To invalidate these statements, Sencha offers a variety of benchmark results collected of the past years. Those benchmarks were run on different versions of iOS and Android on a number of hardware generations.

 

Sencha never experienced JavaScript to be to most limiting factor during development of Sencha Touch. Even though mobile devices are considerably slower than desktop computers, JavaScript performance is not a core problem since mobile applications are usually not computation intensive.

On the other hand, benchmark results over the last years show that JavaScript performance is clearly improving. Measuring with SunSpider on the same hardware (iPhone 3GS) over a number of OS releases shows that changes in the browser software (iOS 3 to iOS 6) has lead to an enhancement of about factor four. This trend is not unique for the iOS platform, but can also be seen on Android devices. Measuring with the same software on different device generations also shows a clear gain of speed along with hardware upgrades.
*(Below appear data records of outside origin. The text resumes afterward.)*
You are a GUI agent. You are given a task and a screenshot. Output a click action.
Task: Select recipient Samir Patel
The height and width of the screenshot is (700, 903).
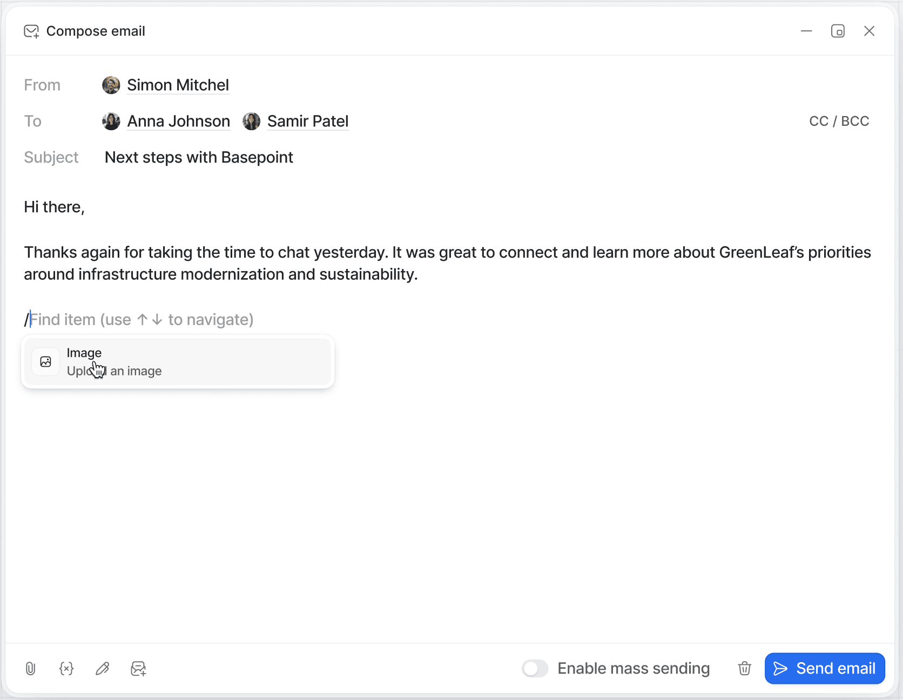(x=307, y=121)
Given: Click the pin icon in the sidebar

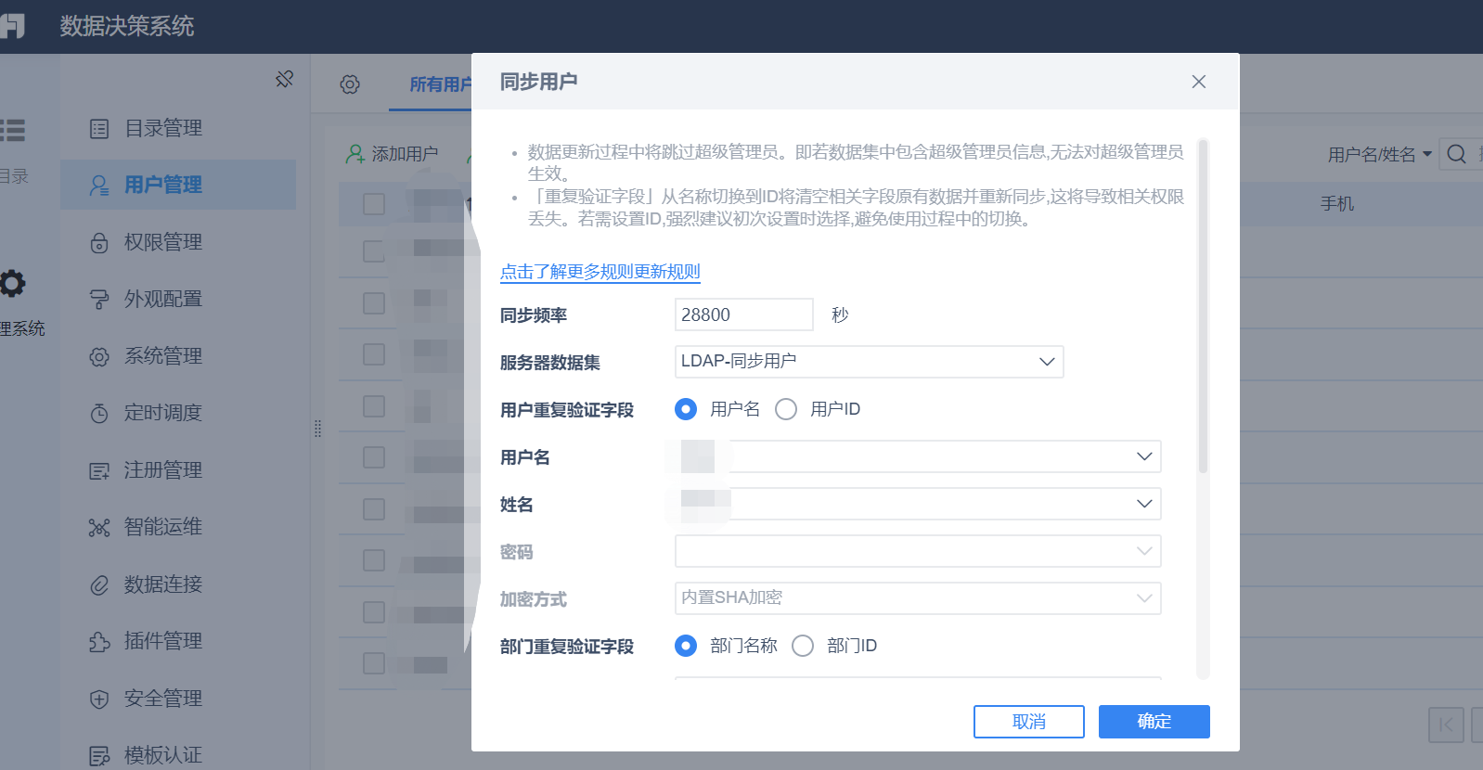Looking at the screenshot, I should click(x=284, y=80).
Besides analyzing JavaScript benchmarks, Sencha also offers some insights into DOM, SVG and graphics performance, which is - according to Sencha - more important to mobile web application performance than JavaScript itself.
Measuring DOM traversal and manipulation shows the same trends as measuring JavaScript: There are substantial improvements due to software and to hardware upgrades. Hardware upgrades, especially GPU acceleration, are also the reason for performance gains in the field of graphics and SVG.
Since Windows RT is even outperforming desktop computers by using GPU acceleration, there should be similar potential on iOS and Android platforms as the browser makers continue to offload operations to the GPU.
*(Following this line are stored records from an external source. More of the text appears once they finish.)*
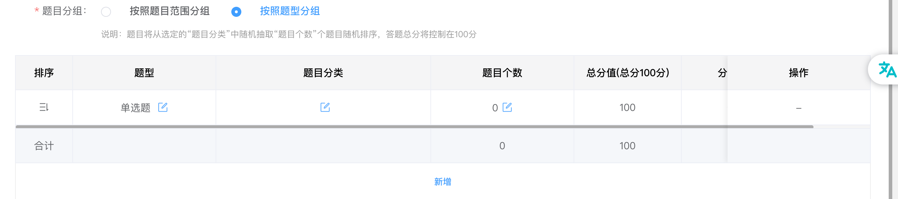The image size is (898, 199).
Task: Click the sort handle icon in first row
Action: (x=44, y=107)
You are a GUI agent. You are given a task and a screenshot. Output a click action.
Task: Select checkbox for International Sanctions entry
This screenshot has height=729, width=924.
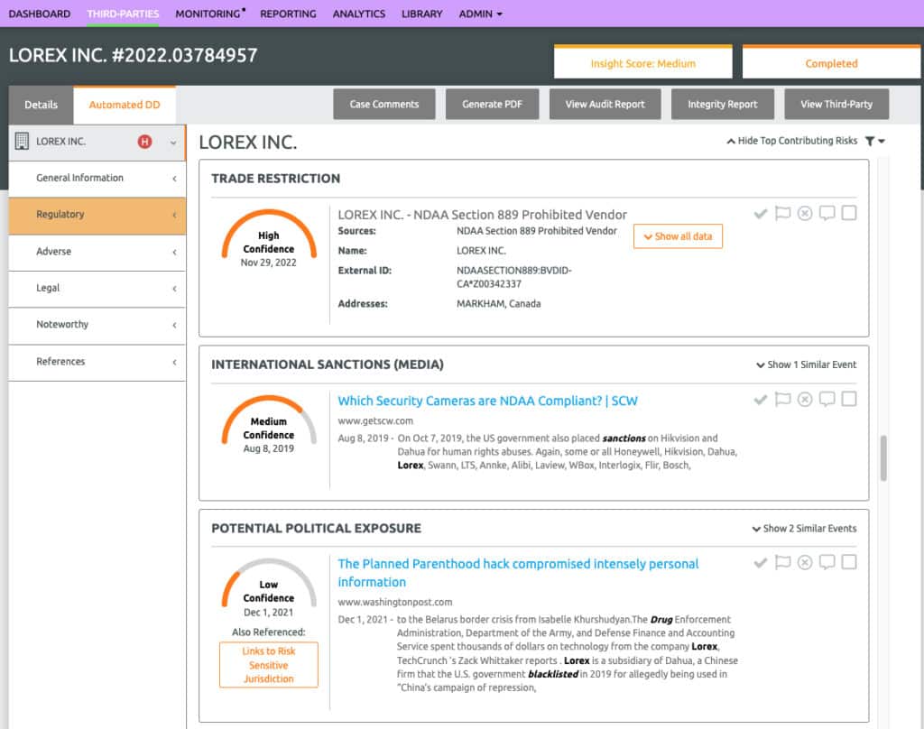(x=848, y=400)
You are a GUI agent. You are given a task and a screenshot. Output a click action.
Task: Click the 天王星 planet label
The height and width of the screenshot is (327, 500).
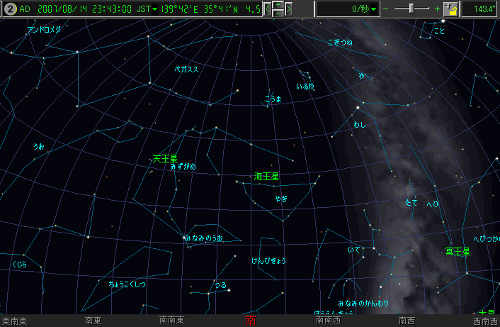165,159
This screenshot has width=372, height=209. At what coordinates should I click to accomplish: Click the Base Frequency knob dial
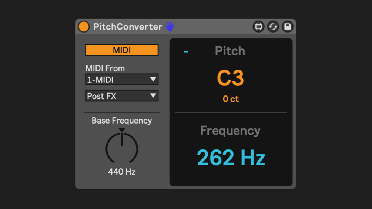tap(122, 148)
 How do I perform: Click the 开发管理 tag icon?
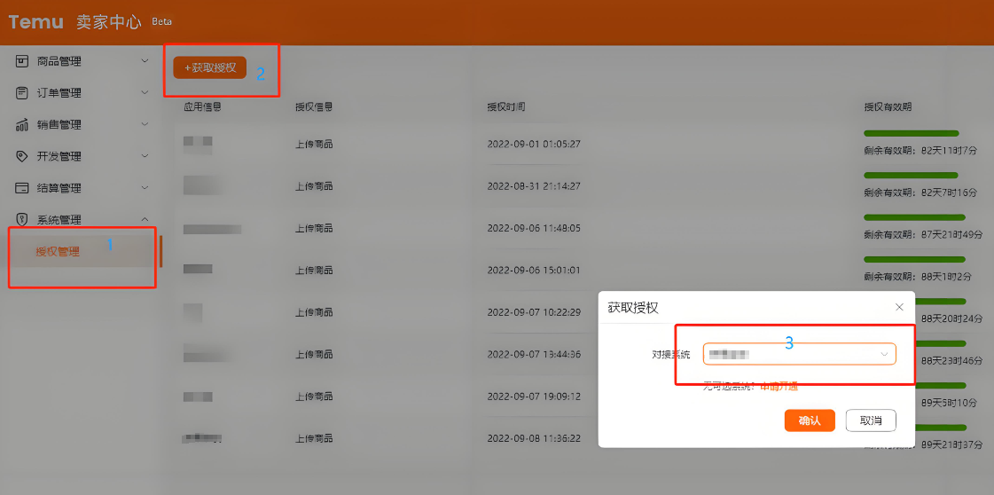click(x=22, y=156)
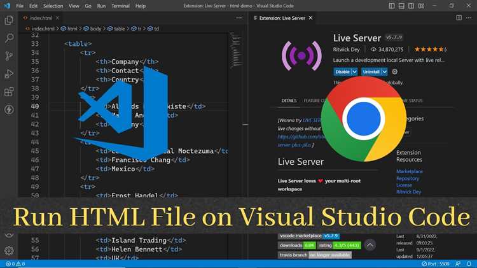
Task: Click the Disable extension button
Action: click(x=342, y=72)
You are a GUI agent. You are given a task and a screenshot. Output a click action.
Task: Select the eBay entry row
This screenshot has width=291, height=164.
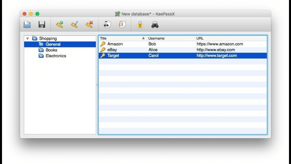pyautogui.click(x=112, y=50)
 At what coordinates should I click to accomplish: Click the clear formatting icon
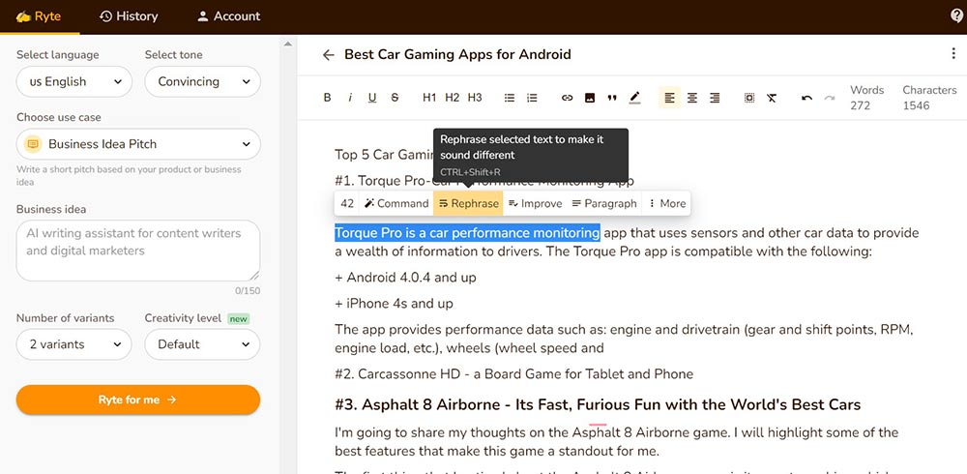point(772,98)
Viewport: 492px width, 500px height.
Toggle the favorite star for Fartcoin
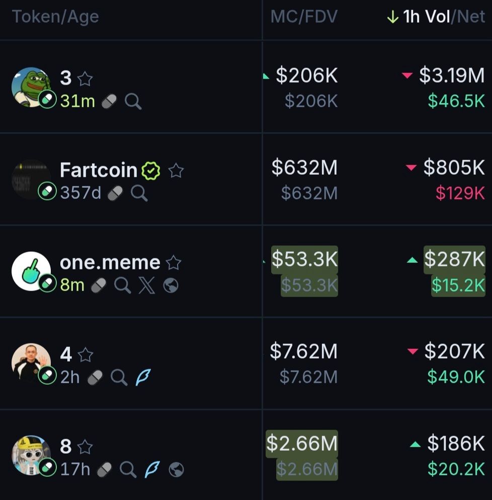tap(176, 171)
Sencha also considers the dynamic nature of JavaScript and garbage collection overhead as a general problem. The Sencha Framework itself addresses this by introducing a conceptual layer above the browser where object creation and destruction is handled. According to Sencha, without such a layer, one might run into performance issues.

Given the fact that browsers of different OS platforms clearly outperform each other in some specific area like JavaScript, DOM or graphics there is no reason to believe that browser optimization has come to an end. Obviously, each browser still has the potential for considerable speed improvements which lead in turn to better mobile web application performance.